(Exercise details):
Your output should be the entries below, from the first line up to and including the line with "Twitter (452, 2424)", reproduced exactly and with no other lines.

(Stored data entries)

_____

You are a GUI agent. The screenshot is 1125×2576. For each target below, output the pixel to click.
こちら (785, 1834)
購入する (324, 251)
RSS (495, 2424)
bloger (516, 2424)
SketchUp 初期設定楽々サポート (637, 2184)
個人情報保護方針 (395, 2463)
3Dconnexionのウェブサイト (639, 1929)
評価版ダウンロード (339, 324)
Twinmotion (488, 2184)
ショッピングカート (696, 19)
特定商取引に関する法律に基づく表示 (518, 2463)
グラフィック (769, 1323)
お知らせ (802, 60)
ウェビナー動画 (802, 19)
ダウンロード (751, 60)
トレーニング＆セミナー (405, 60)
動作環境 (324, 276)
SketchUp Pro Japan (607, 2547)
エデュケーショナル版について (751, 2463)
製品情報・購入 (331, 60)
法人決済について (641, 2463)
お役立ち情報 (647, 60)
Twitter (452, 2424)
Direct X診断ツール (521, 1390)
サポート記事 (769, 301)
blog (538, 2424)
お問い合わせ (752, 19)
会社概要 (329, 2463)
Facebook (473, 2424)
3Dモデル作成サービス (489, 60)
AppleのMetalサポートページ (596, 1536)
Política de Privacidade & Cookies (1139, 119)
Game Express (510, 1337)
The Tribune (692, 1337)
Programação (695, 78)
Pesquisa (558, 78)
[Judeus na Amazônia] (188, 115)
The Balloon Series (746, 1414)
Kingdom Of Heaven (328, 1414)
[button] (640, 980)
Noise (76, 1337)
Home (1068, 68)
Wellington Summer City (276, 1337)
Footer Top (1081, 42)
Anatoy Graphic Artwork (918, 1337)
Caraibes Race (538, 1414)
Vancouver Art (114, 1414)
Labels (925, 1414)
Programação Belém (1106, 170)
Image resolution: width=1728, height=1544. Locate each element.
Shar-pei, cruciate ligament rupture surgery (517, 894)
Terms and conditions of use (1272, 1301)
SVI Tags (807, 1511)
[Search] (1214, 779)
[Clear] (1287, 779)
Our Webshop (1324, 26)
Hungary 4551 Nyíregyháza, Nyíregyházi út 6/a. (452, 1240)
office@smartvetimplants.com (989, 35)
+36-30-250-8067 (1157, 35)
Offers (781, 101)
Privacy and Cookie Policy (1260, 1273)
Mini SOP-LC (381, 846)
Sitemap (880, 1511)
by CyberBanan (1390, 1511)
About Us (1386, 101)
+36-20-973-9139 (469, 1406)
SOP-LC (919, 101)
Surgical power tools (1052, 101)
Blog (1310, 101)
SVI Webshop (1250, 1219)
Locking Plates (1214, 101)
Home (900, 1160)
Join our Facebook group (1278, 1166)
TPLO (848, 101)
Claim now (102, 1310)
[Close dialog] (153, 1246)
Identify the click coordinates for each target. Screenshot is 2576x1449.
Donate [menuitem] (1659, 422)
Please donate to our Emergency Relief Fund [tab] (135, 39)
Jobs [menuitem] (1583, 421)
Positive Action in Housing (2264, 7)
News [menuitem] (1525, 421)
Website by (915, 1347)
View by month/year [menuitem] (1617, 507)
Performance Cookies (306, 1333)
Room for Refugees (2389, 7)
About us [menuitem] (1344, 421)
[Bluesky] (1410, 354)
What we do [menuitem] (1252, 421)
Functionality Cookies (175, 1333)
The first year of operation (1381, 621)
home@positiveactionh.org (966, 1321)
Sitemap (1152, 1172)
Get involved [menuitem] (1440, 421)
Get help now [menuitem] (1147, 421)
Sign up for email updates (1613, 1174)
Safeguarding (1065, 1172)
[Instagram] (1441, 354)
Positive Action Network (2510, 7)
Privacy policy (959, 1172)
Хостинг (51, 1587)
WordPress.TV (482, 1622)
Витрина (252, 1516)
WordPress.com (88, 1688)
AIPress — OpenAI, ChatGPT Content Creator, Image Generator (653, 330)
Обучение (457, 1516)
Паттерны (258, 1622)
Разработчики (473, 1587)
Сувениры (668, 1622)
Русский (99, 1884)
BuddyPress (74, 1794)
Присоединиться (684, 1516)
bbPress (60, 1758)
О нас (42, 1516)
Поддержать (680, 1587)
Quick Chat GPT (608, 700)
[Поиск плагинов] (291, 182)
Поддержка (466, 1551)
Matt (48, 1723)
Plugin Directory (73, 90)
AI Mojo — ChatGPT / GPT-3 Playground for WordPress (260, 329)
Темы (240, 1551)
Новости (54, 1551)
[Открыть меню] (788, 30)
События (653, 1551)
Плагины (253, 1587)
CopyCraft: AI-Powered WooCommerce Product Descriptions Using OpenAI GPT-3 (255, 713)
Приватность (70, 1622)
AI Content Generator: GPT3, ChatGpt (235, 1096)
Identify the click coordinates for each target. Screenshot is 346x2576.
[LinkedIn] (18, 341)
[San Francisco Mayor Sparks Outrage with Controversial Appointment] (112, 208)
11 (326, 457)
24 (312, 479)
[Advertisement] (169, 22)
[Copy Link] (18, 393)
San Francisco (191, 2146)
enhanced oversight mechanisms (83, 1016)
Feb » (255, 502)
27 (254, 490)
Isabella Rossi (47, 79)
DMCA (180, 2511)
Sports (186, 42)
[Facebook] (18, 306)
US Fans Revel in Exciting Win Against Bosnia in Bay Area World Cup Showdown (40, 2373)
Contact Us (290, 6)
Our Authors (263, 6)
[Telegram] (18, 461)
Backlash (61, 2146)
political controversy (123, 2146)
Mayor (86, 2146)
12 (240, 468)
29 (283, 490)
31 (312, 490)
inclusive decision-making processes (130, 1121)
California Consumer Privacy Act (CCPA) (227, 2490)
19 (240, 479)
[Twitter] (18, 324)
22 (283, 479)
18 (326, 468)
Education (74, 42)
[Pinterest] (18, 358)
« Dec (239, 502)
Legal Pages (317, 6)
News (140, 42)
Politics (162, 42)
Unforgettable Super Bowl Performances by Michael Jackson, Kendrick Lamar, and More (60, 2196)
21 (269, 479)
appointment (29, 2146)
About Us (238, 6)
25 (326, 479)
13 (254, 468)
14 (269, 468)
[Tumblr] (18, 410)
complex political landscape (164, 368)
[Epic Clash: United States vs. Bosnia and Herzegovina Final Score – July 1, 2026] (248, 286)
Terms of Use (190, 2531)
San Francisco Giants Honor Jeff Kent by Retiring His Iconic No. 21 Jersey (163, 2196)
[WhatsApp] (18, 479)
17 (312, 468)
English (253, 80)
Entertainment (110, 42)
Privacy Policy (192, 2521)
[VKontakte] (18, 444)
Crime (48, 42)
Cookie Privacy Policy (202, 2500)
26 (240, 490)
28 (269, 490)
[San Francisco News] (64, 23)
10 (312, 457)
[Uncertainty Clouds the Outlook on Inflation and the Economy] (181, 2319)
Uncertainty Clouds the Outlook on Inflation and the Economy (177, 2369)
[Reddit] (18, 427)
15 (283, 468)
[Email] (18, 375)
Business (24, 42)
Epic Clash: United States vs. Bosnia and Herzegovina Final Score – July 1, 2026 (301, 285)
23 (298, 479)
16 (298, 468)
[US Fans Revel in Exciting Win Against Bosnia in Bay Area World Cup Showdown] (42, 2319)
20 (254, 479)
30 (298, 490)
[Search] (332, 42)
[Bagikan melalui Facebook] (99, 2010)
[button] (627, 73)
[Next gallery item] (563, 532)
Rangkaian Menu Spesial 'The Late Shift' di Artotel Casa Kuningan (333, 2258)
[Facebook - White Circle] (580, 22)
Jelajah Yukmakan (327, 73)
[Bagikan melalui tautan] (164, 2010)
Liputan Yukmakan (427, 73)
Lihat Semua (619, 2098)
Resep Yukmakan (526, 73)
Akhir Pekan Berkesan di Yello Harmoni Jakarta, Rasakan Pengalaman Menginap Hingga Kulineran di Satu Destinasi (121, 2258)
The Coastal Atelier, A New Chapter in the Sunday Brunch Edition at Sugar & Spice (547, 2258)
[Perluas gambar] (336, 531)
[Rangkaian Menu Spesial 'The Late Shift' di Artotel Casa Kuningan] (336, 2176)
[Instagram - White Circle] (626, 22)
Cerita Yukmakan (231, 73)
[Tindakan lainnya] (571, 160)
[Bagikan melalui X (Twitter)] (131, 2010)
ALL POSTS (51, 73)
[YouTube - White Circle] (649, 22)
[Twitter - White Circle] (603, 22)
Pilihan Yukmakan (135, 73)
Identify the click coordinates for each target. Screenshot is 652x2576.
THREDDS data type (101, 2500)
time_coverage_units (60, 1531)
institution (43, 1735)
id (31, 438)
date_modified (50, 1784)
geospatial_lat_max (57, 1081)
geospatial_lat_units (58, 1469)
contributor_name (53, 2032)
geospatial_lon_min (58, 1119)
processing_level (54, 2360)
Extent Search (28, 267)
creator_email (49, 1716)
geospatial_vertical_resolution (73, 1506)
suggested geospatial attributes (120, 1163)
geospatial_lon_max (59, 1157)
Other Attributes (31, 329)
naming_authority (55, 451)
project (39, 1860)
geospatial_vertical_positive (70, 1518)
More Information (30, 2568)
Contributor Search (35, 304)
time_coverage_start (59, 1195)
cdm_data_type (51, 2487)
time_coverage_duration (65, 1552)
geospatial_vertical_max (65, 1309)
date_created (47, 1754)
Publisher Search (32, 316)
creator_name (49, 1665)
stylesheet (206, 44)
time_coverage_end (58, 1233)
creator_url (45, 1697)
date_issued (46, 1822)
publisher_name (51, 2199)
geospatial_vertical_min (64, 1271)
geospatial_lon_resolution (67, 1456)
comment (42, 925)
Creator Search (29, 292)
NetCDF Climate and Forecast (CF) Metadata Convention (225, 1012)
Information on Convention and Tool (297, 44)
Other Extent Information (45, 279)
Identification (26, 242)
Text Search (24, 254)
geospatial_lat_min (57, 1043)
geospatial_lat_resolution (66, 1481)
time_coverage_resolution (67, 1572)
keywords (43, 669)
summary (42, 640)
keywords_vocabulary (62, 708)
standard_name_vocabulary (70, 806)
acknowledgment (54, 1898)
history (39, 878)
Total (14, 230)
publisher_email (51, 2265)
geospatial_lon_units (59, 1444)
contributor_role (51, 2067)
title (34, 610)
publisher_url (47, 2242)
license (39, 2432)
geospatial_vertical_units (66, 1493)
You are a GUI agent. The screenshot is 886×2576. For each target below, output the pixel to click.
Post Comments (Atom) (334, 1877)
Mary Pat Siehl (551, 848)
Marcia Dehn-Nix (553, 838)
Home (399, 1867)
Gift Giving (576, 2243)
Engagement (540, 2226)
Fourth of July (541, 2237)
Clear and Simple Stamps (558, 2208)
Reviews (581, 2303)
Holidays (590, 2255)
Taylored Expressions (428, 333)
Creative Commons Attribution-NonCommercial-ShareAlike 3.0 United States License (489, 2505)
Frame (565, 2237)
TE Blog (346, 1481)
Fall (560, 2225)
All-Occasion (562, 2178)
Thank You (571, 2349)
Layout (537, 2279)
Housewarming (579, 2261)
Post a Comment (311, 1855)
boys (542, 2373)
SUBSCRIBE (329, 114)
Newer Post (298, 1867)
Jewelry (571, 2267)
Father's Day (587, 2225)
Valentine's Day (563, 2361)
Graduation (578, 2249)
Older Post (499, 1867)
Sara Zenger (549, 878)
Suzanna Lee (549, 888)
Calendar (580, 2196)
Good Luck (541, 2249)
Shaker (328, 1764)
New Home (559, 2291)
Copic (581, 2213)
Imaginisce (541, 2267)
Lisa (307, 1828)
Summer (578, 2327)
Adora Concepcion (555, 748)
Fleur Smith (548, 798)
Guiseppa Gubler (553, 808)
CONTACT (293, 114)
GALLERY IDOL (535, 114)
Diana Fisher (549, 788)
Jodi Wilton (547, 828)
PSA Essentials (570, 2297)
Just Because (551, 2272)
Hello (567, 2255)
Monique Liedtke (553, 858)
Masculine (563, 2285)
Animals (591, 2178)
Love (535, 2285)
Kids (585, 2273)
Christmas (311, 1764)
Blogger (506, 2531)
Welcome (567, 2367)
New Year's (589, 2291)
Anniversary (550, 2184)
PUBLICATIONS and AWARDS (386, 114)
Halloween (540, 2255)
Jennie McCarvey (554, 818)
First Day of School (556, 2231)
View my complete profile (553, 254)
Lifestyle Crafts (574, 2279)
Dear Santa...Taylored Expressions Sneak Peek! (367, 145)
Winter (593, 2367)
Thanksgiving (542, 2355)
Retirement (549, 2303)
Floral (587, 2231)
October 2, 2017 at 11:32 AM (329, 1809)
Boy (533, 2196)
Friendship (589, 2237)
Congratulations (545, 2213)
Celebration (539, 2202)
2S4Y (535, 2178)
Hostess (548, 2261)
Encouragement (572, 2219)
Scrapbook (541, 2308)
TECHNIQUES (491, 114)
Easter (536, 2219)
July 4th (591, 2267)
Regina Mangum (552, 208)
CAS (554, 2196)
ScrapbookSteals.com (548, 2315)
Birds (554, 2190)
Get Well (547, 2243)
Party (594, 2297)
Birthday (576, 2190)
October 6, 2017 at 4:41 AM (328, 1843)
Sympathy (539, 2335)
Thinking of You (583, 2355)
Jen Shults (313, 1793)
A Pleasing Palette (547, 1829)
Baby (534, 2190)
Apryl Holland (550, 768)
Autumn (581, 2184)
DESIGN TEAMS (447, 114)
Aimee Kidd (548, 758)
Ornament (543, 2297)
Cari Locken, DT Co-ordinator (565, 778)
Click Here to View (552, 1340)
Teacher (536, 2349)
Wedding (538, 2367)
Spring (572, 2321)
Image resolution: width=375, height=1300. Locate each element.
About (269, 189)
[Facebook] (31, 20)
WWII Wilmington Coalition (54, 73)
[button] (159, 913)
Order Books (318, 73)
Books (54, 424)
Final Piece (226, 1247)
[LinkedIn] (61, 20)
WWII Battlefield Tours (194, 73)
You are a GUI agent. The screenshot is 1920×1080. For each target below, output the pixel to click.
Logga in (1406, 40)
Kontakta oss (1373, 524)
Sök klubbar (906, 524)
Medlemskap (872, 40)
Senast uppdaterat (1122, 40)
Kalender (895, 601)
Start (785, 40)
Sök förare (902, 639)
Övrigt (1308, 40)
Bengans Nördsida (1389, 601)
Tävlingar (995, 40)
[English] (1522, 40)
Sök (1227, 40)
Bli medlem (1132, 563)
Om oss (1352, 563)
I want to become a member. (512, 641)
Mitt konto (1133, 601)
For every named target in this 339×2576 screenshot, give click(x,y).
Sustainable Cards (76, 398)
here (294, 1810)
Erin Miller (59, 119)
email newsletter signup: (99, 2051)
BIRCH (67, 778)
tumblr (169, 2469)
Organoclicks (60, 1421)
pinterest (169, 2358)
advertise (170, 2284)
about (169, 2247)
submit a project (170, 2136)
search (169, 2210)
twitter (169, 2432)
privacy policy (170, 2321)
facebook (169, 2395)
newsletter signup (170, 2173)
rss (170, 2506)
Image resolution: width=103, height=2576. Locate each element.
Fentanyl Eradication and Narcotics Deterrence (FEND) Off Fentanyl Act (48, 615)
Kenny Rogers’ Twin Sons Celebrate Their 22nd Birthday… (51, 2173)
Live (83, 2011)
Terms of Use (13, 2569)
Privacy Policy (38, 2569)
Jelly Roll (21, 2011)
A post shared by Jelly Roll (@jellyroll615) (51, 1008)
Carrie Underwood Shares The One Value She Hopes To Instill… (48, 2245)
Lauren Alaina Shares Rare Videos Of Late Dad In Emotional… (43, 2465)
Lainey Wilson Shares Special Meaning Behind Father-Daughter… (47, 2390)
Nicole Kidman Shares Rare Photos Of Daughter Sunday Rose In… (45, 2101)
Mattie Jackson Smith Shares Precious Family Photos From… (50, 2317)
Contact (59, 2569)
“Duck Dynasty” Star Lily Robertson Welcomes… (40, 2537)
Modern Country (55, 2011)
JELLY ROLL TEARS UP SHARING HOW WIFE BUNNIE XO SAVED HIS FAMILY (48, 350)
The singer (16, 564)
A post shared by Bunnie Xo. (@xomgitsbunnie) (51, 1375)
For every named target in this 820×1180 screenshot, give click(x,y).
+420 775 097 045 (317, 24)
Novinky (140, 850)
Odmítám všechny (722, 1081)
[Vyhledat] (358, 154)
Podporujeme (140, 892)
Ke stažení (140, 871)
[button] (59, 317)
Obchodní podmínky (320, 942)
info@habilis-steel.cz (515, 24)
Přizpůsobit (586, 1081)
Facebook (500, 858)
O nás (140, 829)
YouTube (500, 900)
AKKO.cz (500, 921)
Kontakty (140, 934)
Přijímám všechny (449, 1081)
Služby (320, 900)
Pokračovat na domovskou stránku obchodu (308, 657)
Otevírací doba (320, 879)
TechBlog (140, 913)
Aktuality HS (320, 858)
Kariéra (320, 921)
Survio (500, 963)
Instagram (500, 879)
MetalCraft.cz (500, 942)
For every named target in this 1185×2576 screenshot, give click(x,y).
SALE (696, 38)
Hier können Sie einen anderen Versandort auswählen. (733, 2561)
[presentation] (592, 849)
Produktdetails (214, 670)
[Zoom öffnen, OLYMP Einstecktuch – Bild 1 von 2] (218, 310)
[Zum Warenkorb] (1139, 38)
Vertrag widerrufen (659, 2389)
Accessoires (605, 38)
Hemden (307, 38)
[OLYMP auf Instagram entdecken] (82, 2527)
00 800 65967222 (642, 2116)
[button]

_____

(Solved exercise):
You are a GUI agent. The screenshot is 1125×2576. For each target below, output the pixel to click.
こちら (785, 1834)
購入する (324, 251)
RSS (495, 2424)
bloger (516, 2424)
SketchUp 初期設定楽々サポート (637, 2184)
個人情報保護方針 (395, 2463)
3Dconnexionのウェブサイト (639, 1929)
評価版ダウンロード (339, 324)
Twinmotion (488, 2184)
ショッピングカート (696, 19)
特定商取引に関する法律に基づく表示 (518, 2463)
グラフィック (769, 1323)
お知らせ (802, 60)
ウェビナー動画 (802, 19)
ダウンロード (751, 60)
トレーニング＆セミナー (405, 60)
動作環境 (324, 276)
SketchUp Pro Japan (607, 2547)
エデュケーショナル版について (751, 2463)
製品情報・購入 (331, 60)
法人決済について (641, 2463)
お役立ち情報 (647, 60)
Twitter (452, 2424)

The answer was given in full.